PALMDALE - Instead of fighting taxes, officers of a growing Republican club were dodging tacks. It became a metaphor for the night, for the political battle with local Democrats and, for that matter, with other Republicans.

A couple of years ago, the Antelope Valley Chapter of the California Congress of Republicans played to a smaller room.

In a quaint bistro in Lancaster, in 1999, about nine people showed up for the group's first installation dinner. They were the usual suspects, representatives handing over certificates of recognition from local elected politicians, "and two of them were Democrats."

At least, that's the way Lew Stults told the joke on Wednesday night.

Stults is spear carrier for Rep. Howard P. "Buck" McKeon, and he was having a bit of a good-natured joke on Lawrence Hales, outgoing president of the Republican club.

Hales looked across a packed room, filled Wednesday night with dozens of GOP activists, and he saw that the work had come a long way since the 1999 meeting.

"I'm glad to see that the vision was there to see the need for another Republican club where people can respect each others' values.

"If you're a Republican, you believe in individual freedom. You have to have economic and individual freedom to make our system work."

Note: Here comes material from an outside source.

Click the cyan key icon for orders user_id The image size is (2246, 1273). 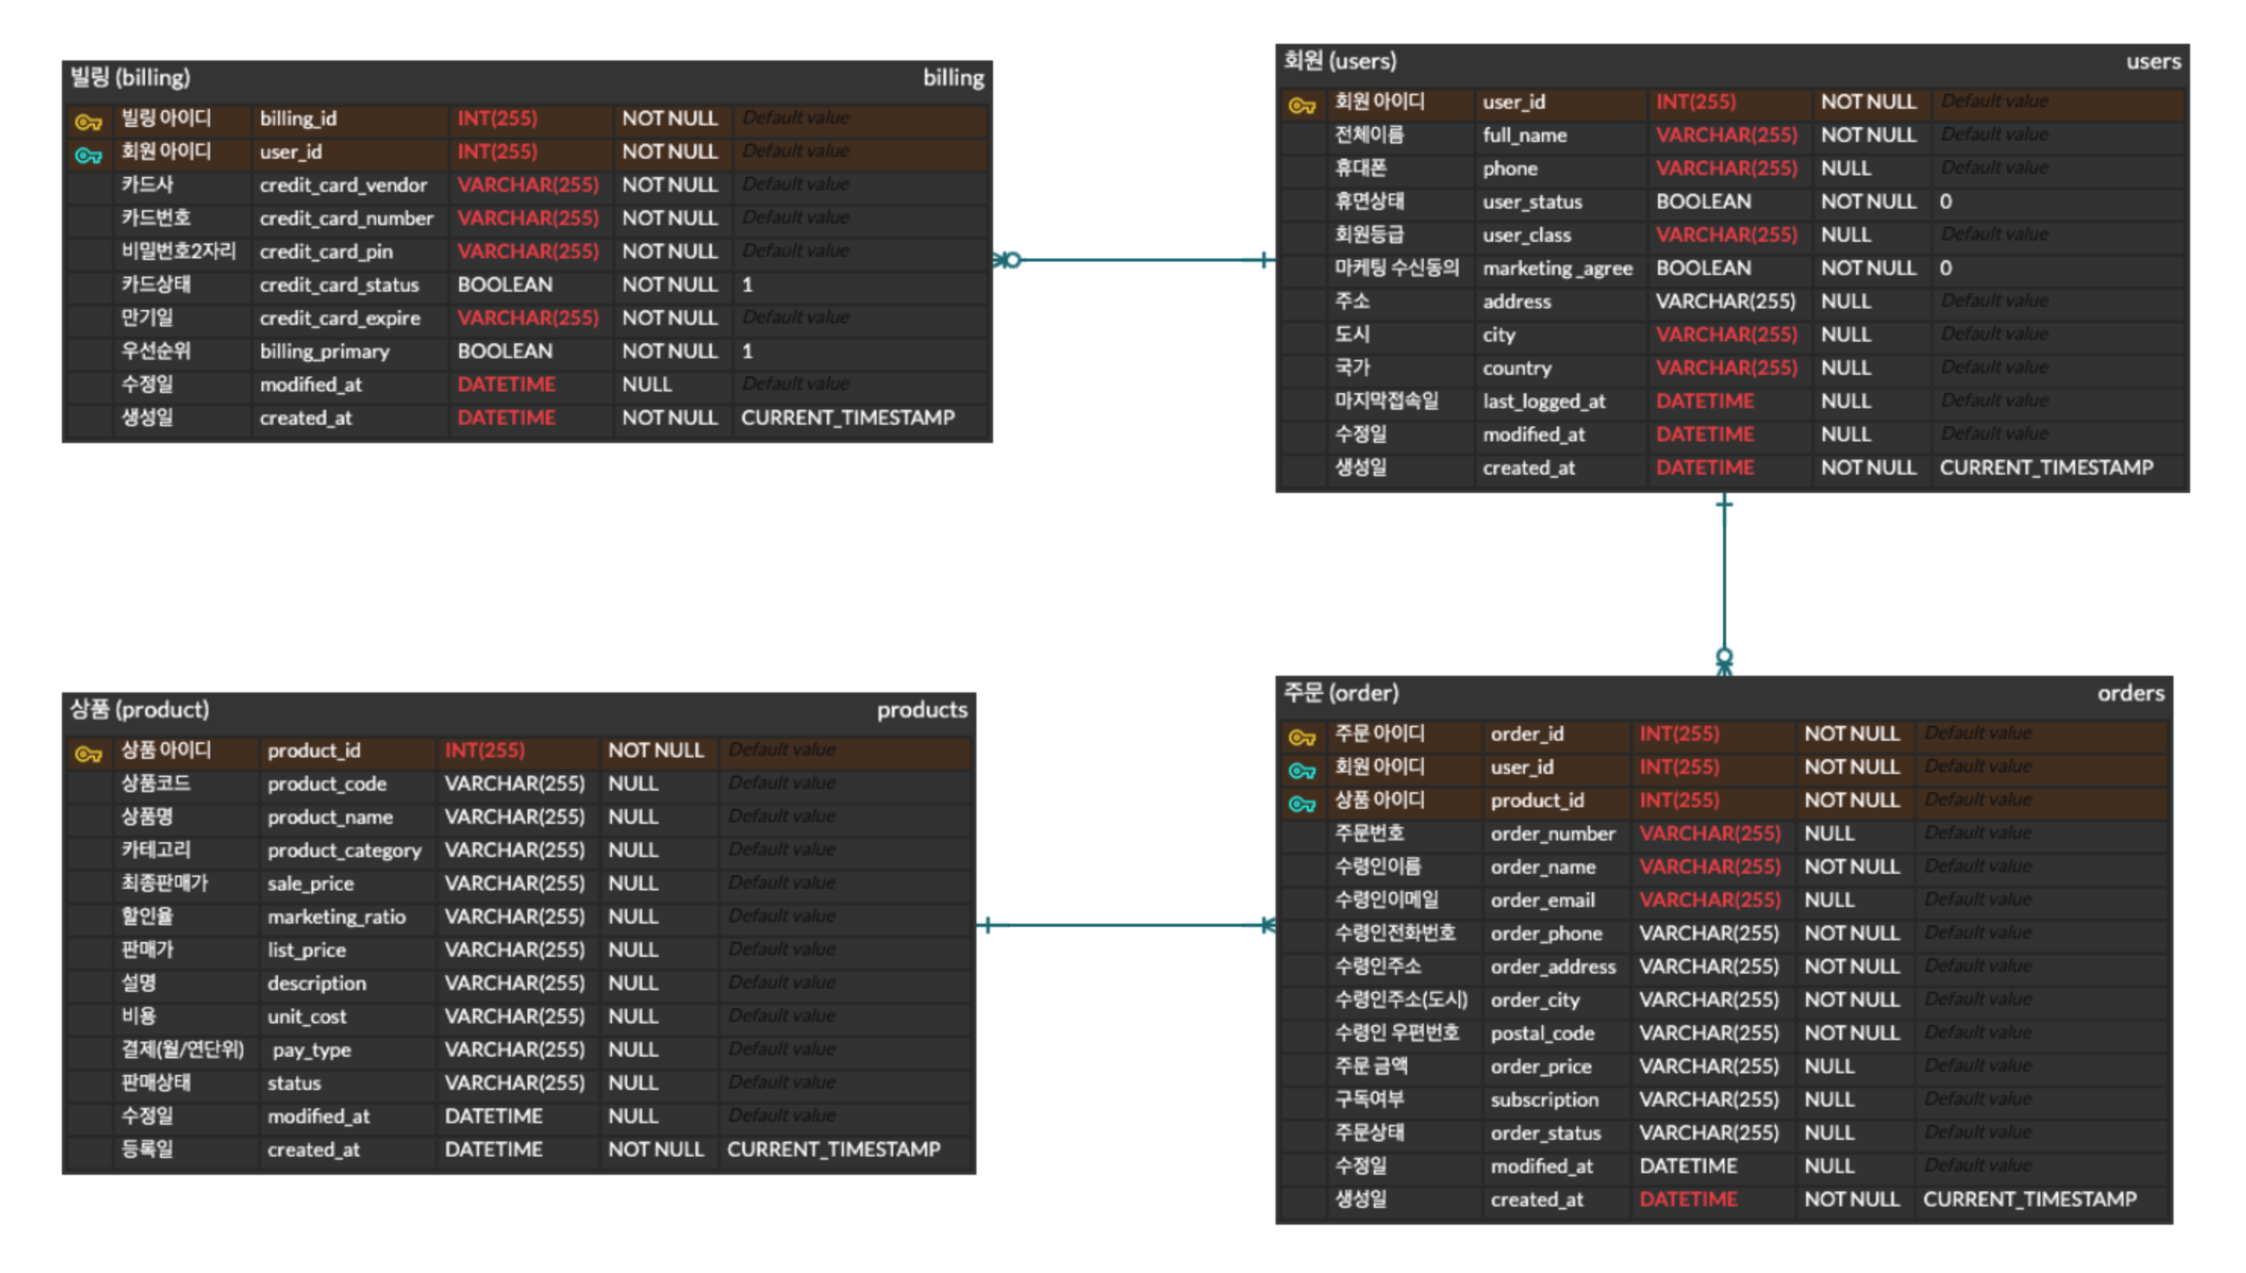pos(1300,769)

Hales, a local attorney, founded the AV chapter in 1998. He handed the gavel on Wednesday to Dean Henderson. Henderson is a mortgage broker, Palmdale planning commissioner and sorcerer's apprentice to former state GOP Chairman Frank Visco.

"It's time for me to find others who want to get involved," Visco said.

The main mission of the California Congress of Republicans membership is to follow the Ronald Reagan commandment, "Thou shalt not speak ill of another Republican." At least, refrain from doing that once the primary battle is settled.

That word came from Dennis Catron, the state president of the group who traveled from Temecula to greet Hales, Henderson and a room full of well-wishers.

Guests ranged from strong, conservative Antelope Valley Republican Assembly types like AVRA President June Spencer and Central Committee Chairman Randy Hall, to a bunch who are more of the moderate Republican creed.

The California Congress of Republicans urges GOP members to set aside differences of opinion on social and religious policy, hot-button issues like abortion or gun control, and to find Republicans who can defeat Democrats.

Failure to find common ground among disunited Republicans helped put two Democrats in the U.S. Senate, elect a Democratic governor - Gray Davis - in the Statehouse and entrench a Democratic majority in both houses of the Legislature, he said.

"We have a good chance to win this governor's race, because this governor has done a terrible job and doesn't tell the truth," Catron said.

Henderson said he joins any organization with "GOP" in the initials, and he hopes to make the Antelope Valley chapter of the congress an incubator for fresh candidates and a clearinghouse for Republican marketing strategies.

All this was going along nicely until Rita Burleson, the mistress of ceremonies, encountered a box of thumbtacks that spilled anywhere and everywhere around the speaker's podium.

Hales seized the moment to let Henderson know what he's in for.

"A sea of tacks is a metaphor for political life, Dean," Hales said. "It's what you do when you step on the tacks, when that sharp pain pierces your foot, that decides how things are going to go.

"And, Dean, you can never clean up all the tacks."

Officers taking the oath for 2002 were Henderson; Shirley Husar, first vice president; Secretary Timothy Kimbrough; and Treasurer Milton Huckaby. Directors for 2002 are Wilda Andrejcik, Jan Davis, Richard Loa, Isaac Barcelona, Patti Holt, Mike Dispenza, Rick Norris and Shawny Barcelona.